Here were some memorable questions:  (remember, this was true/false)

  • I think I would like the work of a librarian
  • I am troubled by attacks of nausea and vomiting
  • At times I feel like swearing
  • If people had not had it in for me I would have been much more successful
  • I see things or animals or people around me that others do not see
  • I am very seldom troubled by constipation (my personal fav)
And sure enough, Jeni, I had a nice little chuckle at the "do you ever smell peculiar things" question.

I REALLY REALLY REALLY hope I passed.  I can't see why I wouldn't have...so I'll be on pins and needles until I hear for sure.  I mean, some of the questions like "I get angry sometimes" I answered as a true.  Not becuase I'm a psychotic a-hole who's pissed off all the time...but becuase there are some instances where I might get angry for whatever reason.  I'm human.  Have I ever used a sharp object to get my way? Notsomuch. 

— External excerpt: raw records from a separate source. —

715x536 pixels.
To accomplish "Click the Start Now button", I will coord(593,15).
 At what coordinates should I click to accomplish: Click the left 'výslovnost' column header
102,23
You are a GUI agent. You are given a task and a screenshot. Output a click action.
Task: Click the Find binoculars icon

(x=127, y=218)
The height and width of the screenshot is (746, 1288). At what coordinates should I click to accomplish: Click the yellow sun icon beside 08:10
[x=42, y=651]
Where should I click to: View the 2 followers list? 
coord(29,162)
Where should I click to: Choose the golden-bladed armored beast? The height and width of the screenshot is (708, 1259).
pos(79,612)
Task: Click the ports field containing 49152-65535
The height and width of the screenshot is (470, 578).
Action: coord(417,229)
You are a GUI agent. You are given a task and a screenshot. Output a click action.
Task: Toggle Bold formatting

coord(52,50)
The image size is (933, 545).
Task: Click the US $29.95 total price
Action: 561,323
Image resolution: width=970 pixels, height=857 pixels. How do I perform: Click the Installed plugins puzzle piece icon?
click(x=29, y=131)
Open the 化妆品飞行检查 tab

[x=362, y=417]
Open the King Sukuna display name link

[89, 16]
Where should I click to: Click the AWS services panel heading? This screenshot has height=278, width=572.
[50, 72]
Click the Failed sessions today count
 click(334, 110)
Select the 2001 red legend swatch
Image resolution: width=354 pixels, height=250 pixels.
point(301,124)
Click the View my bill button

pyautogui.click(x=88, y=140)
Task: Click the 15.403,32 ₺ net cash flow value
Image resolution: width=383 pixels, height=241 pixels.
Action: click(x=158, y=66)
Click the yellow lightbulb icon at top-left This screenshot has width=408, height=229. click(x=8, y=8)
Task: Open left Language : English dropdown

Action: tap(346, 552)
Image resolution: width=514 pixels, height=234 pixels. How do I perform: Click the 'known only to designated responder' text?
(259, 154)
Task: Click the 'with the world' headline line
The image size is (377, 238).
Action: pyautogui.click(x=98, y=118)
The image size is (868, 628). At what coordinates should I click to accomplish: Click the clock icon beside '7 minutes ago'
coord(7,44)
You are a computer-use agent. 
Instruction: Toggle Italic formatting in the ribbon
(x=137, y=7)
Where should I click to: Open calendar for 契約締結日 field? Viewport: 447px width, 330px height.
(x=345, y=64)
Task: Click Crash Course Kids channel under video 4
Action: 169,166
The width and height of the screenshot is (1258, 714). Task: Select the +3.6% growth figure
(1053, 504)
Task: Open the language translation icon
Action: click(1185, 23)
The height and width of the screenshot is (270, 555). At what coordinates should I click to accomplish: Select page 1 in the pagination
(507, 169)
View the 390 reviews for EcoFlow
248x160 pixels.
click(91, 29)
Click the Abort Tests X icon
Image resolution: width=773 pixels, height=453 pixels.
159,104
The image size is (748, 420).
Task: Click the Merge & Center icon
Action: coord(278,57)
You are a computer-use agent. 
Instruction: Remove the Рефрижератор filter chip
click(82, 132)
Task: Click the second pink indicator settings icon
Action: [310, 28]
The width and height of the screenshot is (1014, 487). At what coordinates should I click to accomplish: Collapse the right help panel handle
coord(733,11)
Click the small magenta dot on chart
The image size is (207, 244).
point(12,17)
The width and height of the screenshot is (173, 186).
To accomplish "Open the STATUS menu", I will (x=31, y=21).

Dr. H said the test would take between 30-45 minutes.  I was done in about 20.  I hope that wasn't a red flag. 

She said she'd send the results to the agency on Monday...so I guess I wait :)


In non-surro news, my baby (London) went pee and poop on the potty today!!!! YAAAAHOOOO!!  She'll be 2 in May, so this is very early for us (my other kiddos were over 3 when they were trianed).

And cause she's so cute....



Jogging:  I didn't do Week 1, Day 3 today--cruddy day on the work front, so I'll do it tomorrow. :)  I'm thinking cocktails are in order instead of jogging today.

I hope you all have a fantastical weekend!